Corporate limited liability strikes an optimal balance between manufacturer liability and consumer compensation. Manufacturers are relieved from absolute liability, which enables experimentation and innovation. The AI black box transforms from an insurmountable impediment to an accessible compensation target through an easier causation burden, mandatory corporate insurance, and accountability mechanisms such as “piercing the corporate veil,” whereby limited liability of human members, managers, and shareholders is lifted to hold these agents responsible for egregiously wrongful acts.
Many critics have resisted reevaluating the tort regime for AI technologies, arguing that calling AI “persons” is “highly counterintuitive” when they lack “additional qualities typically associated with human persons, such as freedom of will, intentionality, self-consciousness, moral agency, or a sense of personal identity.”
Such arguments are non sequiturs.
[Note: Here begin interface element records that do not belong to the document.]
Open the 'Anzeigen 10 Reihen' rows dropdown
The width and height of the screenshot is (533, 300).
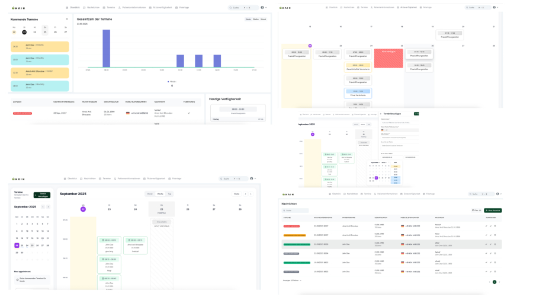click(292, 280)
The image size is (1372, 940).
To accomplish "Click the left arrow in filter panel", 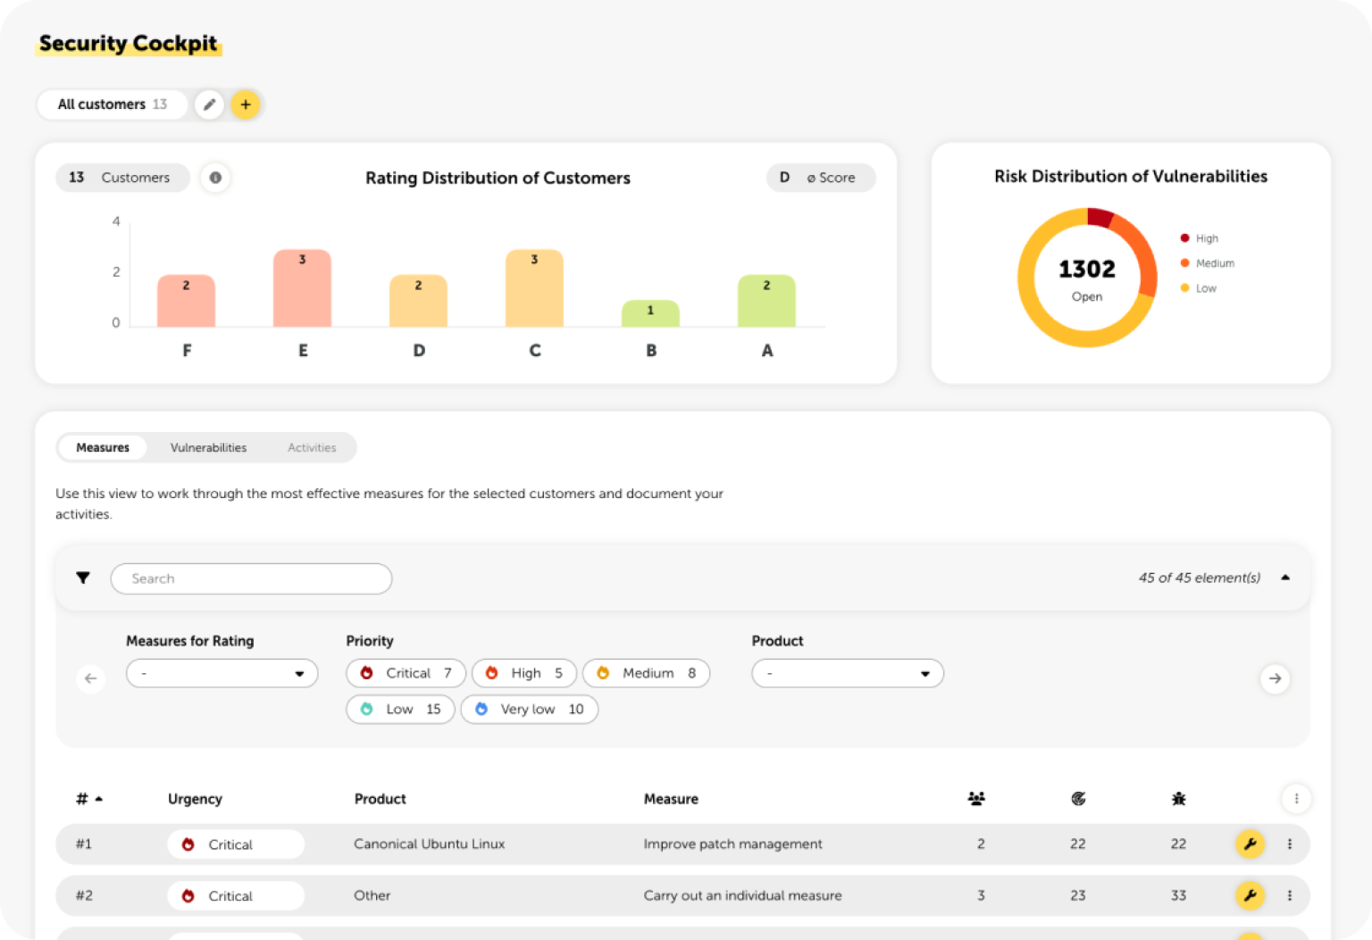I will point(90,678).
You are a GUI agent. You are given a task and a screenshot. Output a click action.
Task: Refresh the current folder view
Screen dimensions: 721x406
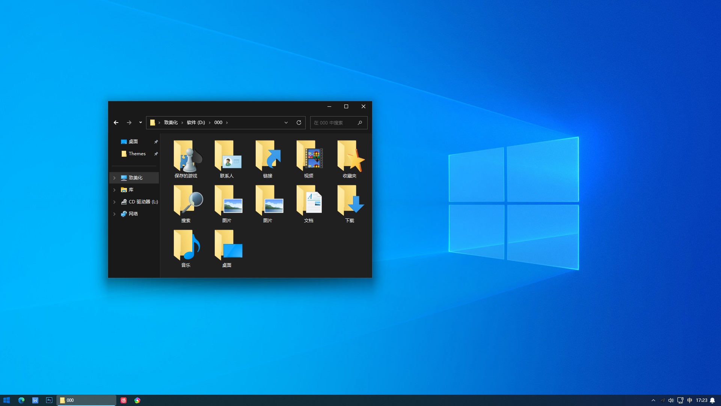tap(299, 123)
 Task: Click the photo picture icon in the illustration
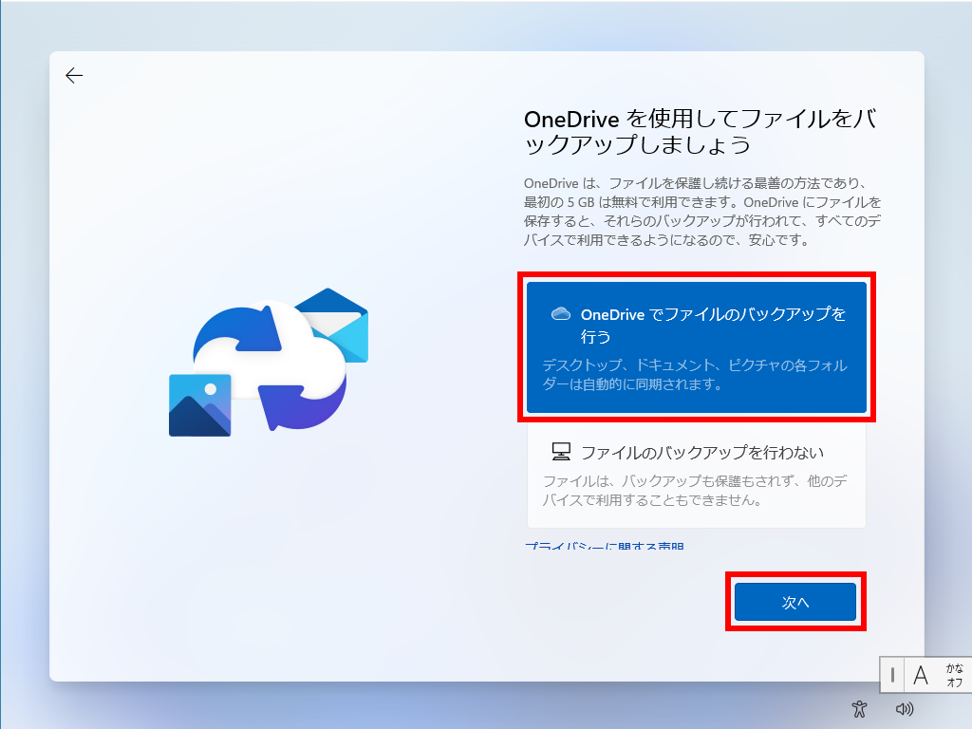[x=199, y=405]
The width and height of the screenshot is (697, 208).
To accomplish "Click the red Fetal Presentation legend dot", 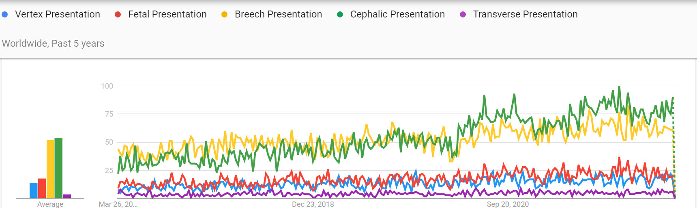I will click(x=118, y=15).
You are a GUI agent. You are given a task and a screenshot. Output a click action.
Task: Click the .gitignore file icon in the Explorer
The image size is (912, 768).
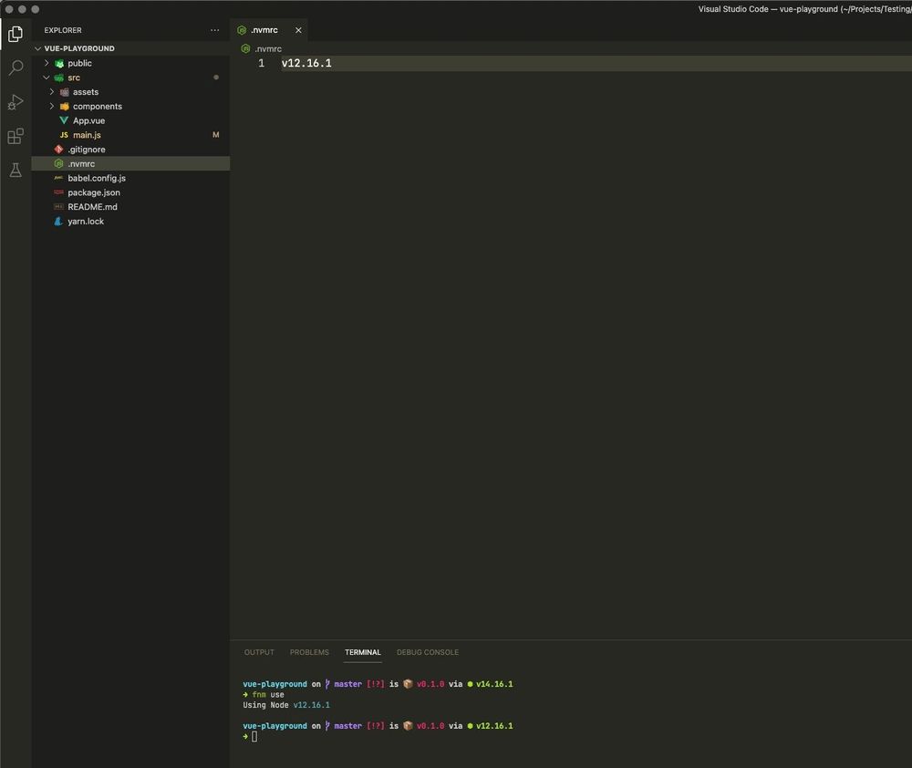click(58, 149)
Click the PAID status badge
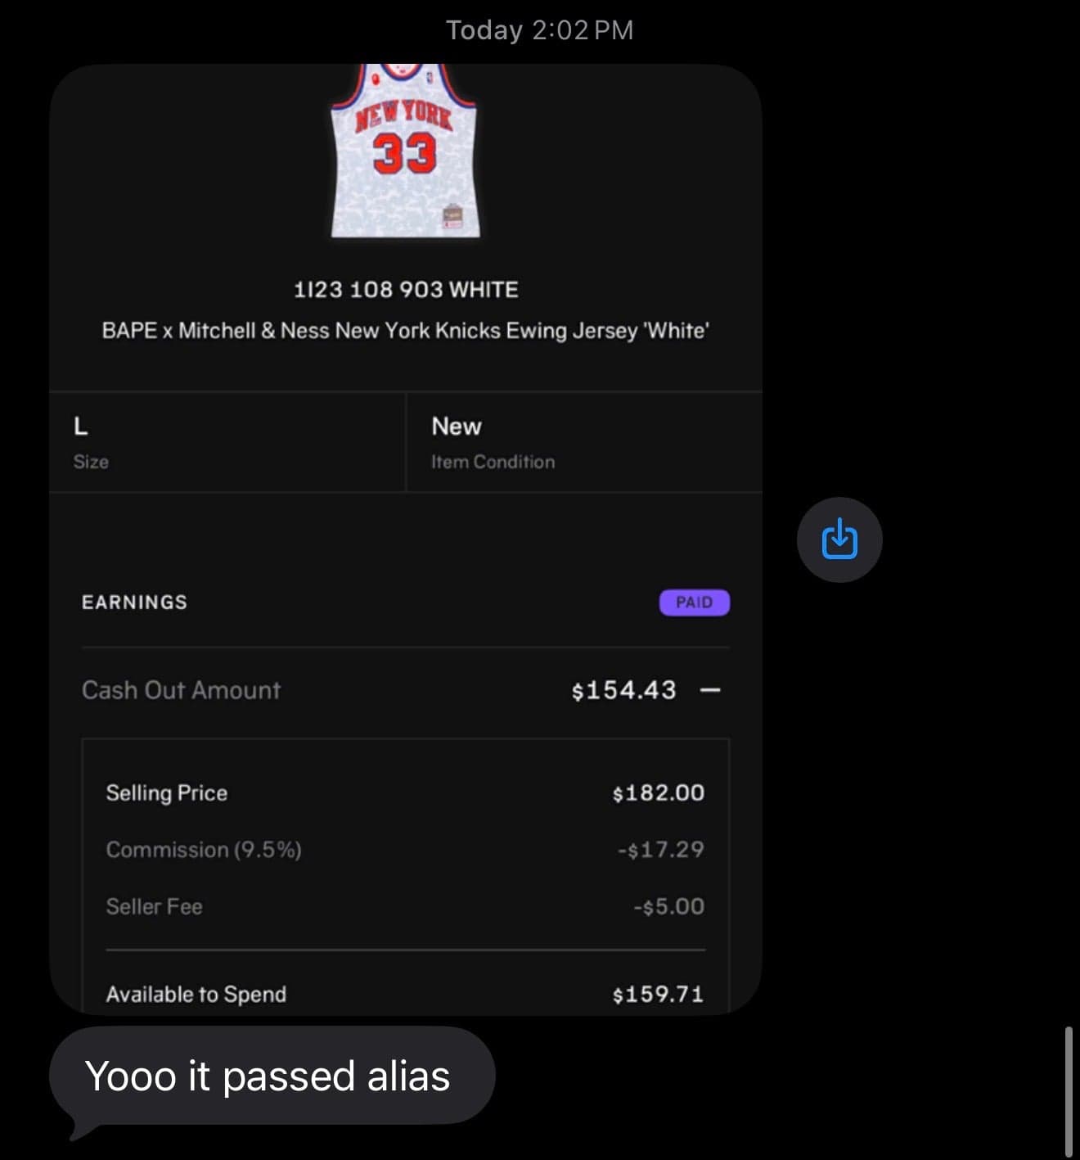Screen dimensions: 1080x1160 [694, 603]
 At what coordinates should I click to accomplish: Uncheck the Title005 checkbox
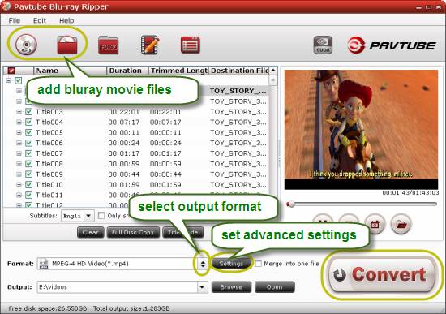28,132
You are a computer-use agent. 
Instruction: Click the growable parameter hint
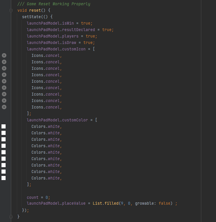[145, 204]
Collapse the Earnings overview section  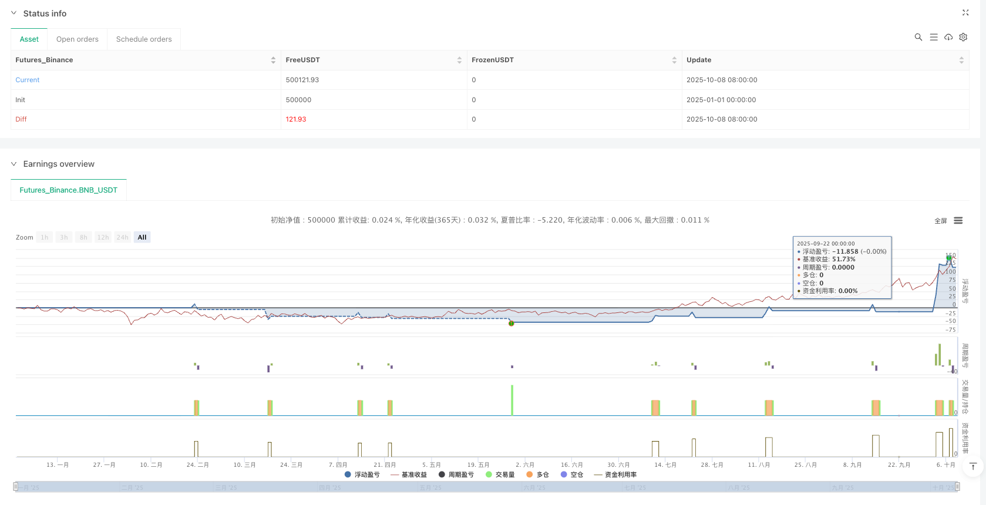click(x=14, y=164)
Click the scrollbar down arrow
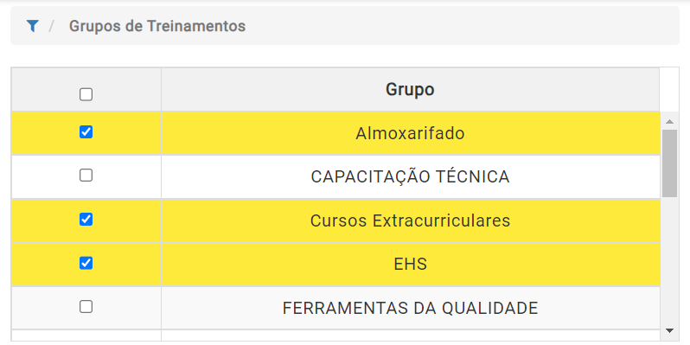This screenshot has height=345, width=690. click(670, 330)
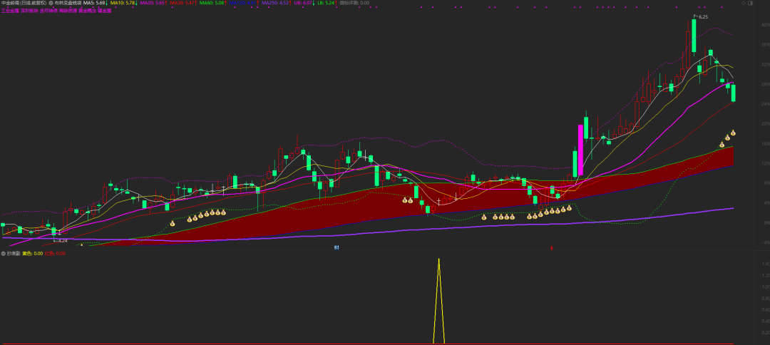Screen dimensions: 770x345
Task: Click the blue 财 marker on time axis
Action: [x=336, y=247]
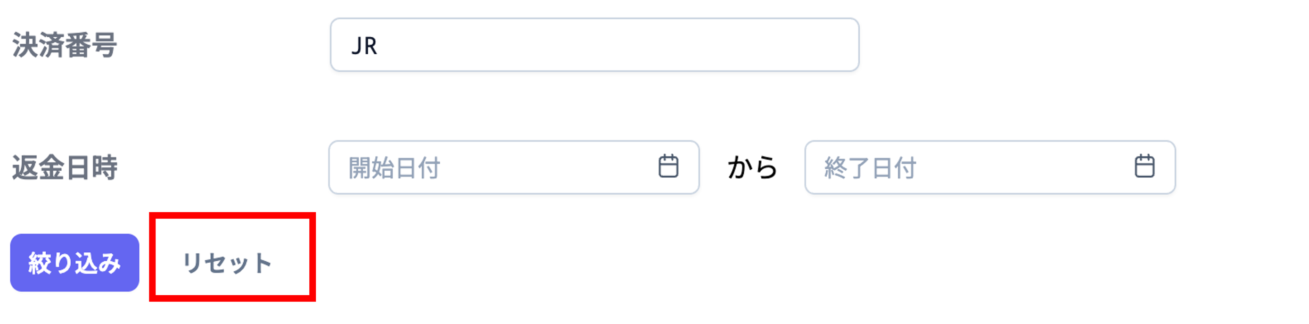
Task: Place cursor after JR in payment number box
Action: pos(379,46)
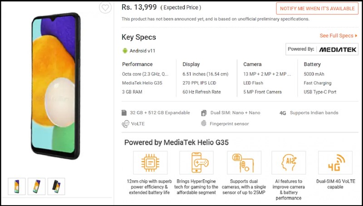
Task: Click the VoLTE icon
Action: pos(125,123)
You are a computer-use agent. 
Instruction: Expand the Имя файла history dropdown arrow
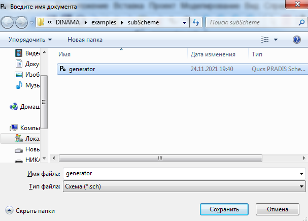(302, 174)
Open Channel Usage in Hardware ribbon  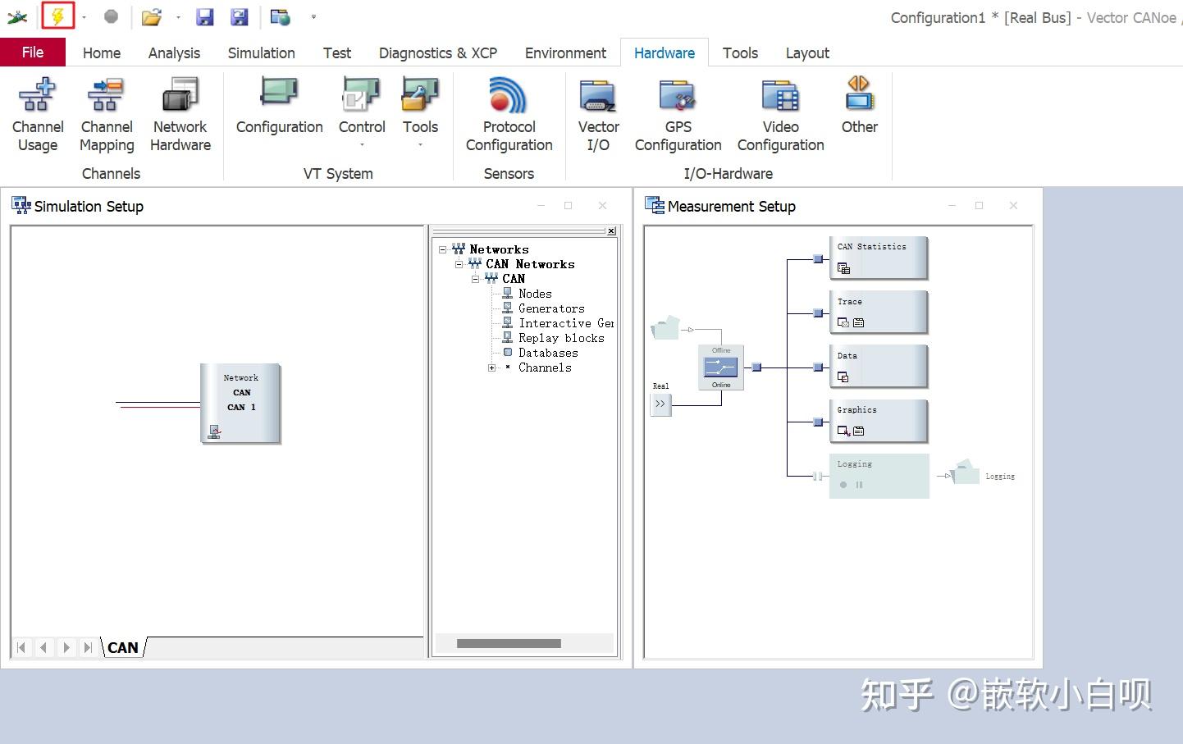coord(37,115)
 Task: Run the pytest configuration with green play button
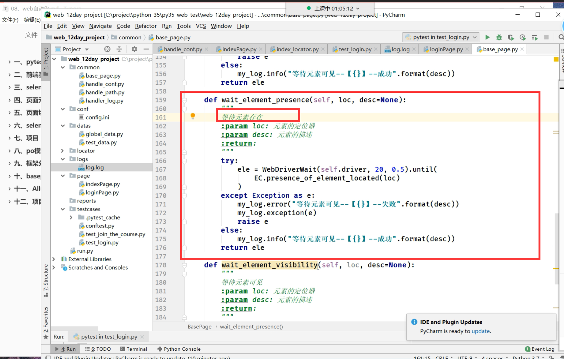pos(488,37)
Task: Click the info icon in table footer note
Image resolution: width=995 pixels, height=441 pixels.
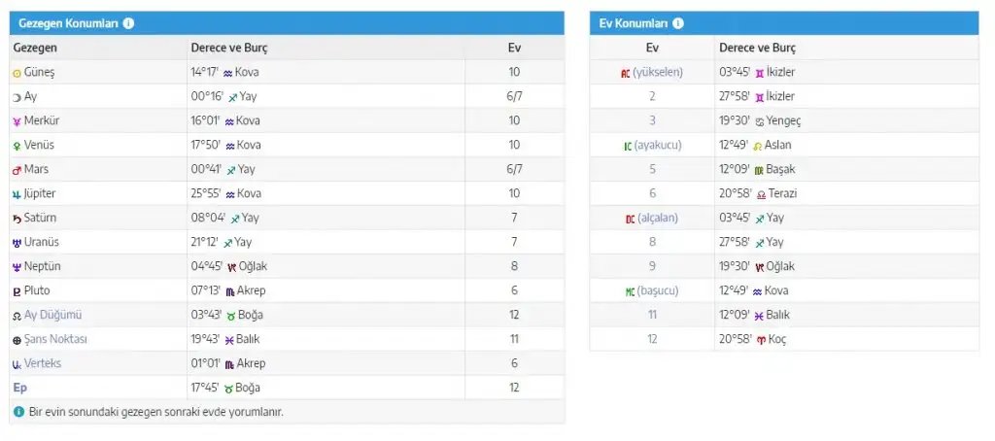Action: pyautogui.click(x=18, y=412)
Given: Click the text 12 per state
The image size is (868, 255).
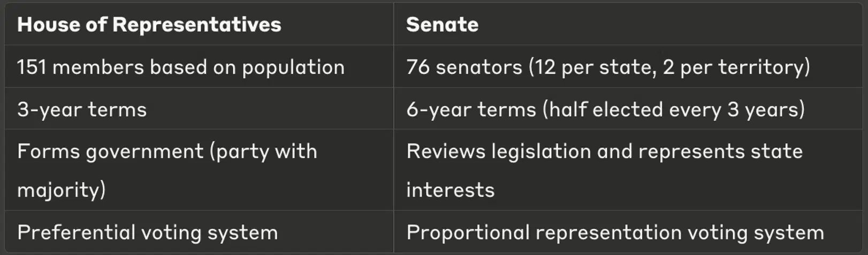Looking at the screenshot, I should coord(596,68).
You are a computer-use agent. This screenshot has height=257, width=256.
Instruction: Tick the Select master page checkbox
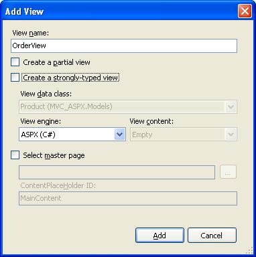pos(15,155)
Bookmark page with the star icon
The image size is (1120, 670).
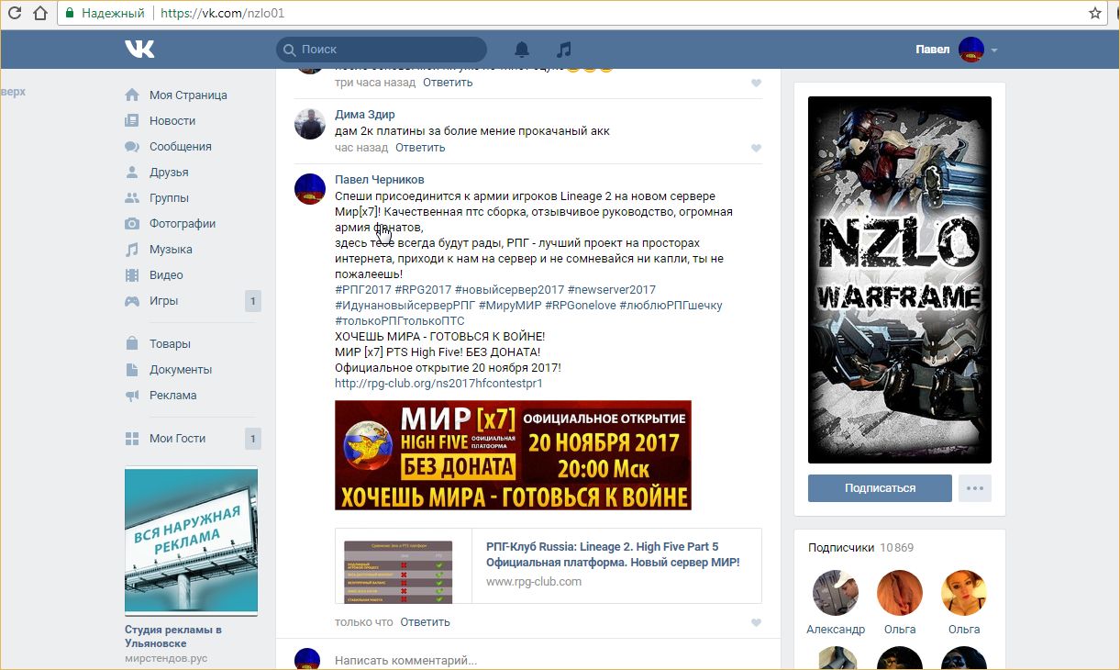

The issue is a legal matter of policy innovation and consumer protection, not philosophical intuition. Corporate personhood does not require proof that AI is equivalent to a natural person. Corporate divisibility permits the grant of “more, fewer, overlapping,” or disjointed sets of rights and obligations, which circumvents the philosophical criticisms of giving AI the complete set of rights of full legal personhood. The current tort system needs urgent renovation that equally considers consumers and manufacturers alike.
Alicia Lai is a student at the University of Pennsylvania Law School.
Portions of this essay draw on the author’s paper, “Artificial Intelligence, LLC: Corporate Personhood for AI,” forthcoming in the Michigan State Law Review.